Enzo pulled his head away. “It’s not like that. He’s not really my brother. He never was.”

She grabbed both his shoulders and almost shook him. He felt the strength of her indignation in the grip of her hands. “Jesus Christ, papa! I’ve a right to know.”

He retaliated with anger. “No you don’t! You’ve no rights in my life.”

“Of course I do. If you have in mine, then I have in yours.” She was breathing heavily. “Tell me, papa! Tell me!”

He gasped his frustration and pushed the computer back on to the table, standing up and moving away toward the window. He shoved his hands in his pockets. “I wish I’d kept my big mouth shut.”

“Why?”

“Because it’s painful, Sophie, that’s why. Because sometimes you just pack things up into little boxes and file them away in the darkest corners of your mind so that when you go trawling your past you don’t even see them.”

There was a long silence, then she said in a quiet voice, “I want to know.”

Enzo gazed at the floor, then out into the darkness beyond the glass. But he was aware of Sophie’s reflection in it, still curled up sideways on the settee, watching him. “My father was married before he met my mother. He had a son, Jack. When his wife died he was left to bring him up on his own. A bit like me with you. Jack was five when dad married my mom, and seven when I was born. I haven’t spoken to him in thirty years. Not since dad’s funeral.”

“Why?”

“It’s a long story, Sophie, and I really don’t know that I want to talk about it.”

He heard the frustration in her breathing. “Tell me what he did, then, that was worse than Guy with Marc.”

“Oh, there were lots of things.”

“But you were thinking of one in particular, weren’t you?”

He refocused on her reflection in the window. “Goddamn you, Sophie! You don’t give up, do you?”

“No.” Her tone was stubbornly defiant. “So tell me.”

He turned away from the window to meet her eye for the first time, and he knew there was no point in avoiding it any longer. In a careless moment he had let the genie out of the bottle, and there was no way now of squeezing it back in. He could have kicked himself. For almost forty years he had kept such thoughts to himself. No one knew about Jack. Not his first wife, not Kirsty. Only Simon, his boyhood friend and confidante, knew about Jack’s existence. But Simon had betrayed him, fathering the daughter he’d thought was his. And so Simon, too, had been packaged up and dispatched to the darkest recesses of his mind, to be lost amongst the morass of other unwanted memories.
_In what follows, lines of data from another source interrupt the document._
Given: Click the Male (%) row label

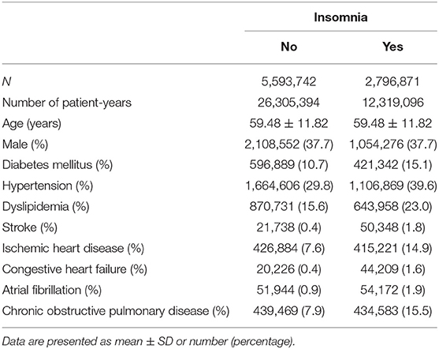Looking at the screenshot, I should tap(25, 144).
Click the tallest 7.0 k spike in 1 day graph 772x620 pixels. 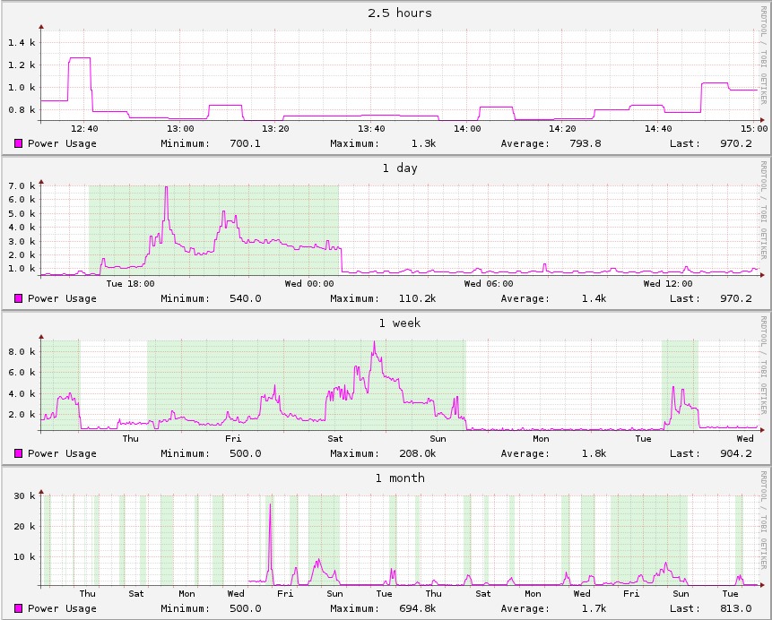coord(166,189)
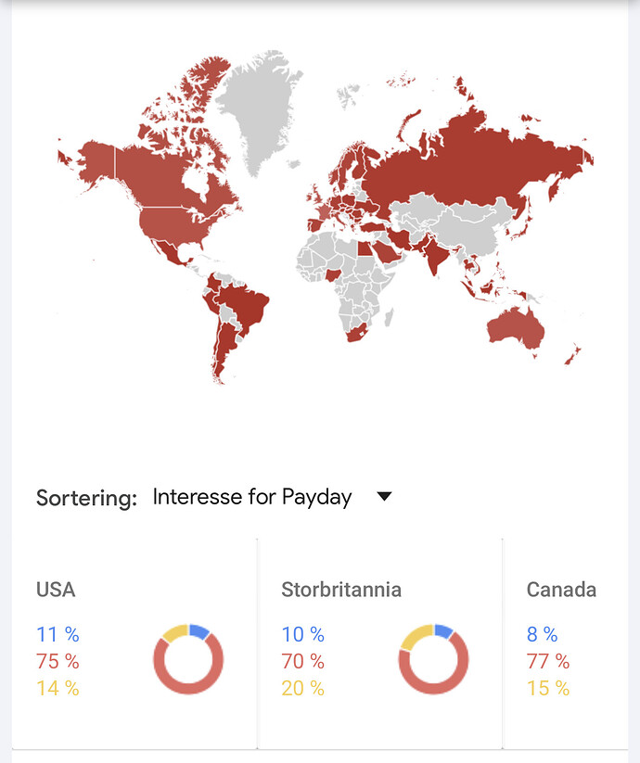Screen dimensions: 640x763
Task: Select the 'Interesse for Payday' sort option
Action: 252,497
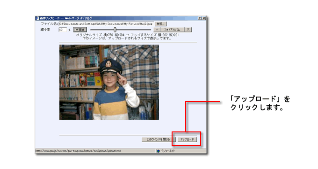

It was odd how powerfully he had identified with Marc Fraysse. Leaving home, the safety of everything he had known, starting an apprenticeship in a strange place amongst strangers, where his greatest enemy was his own blood. The emotions were the same, although the circumstances quite different.

His thoughts carried him back to his childhood among the crumbling Victorian tenements of the east end of Glasgow, the industrial powerhouse of his native Scotland, a tiny country which had fought for so many centuries to maintain its independence against the military and cultural domination of the English. The memory of those shabby red sandstone buildings of his early years was still very vivid to him. The Macleods had not been a wealthy family, which is why they had lived in the east end of the city. The prevailing wind came from the west, so all the filth from the factory chimneys got carried east. In those days the buildings were black with it.

Sophie’s penetrating gaze brought him back to the present.

“Your grandfather was a welder in the shipyards. He was an honest hardworking man, who only ever tried to do his best for his family. God knows how he survived in the years between his wife dying and meeting my mom. Back then, a single dad had no support. I think my grandmother was the only one he had to help him out.”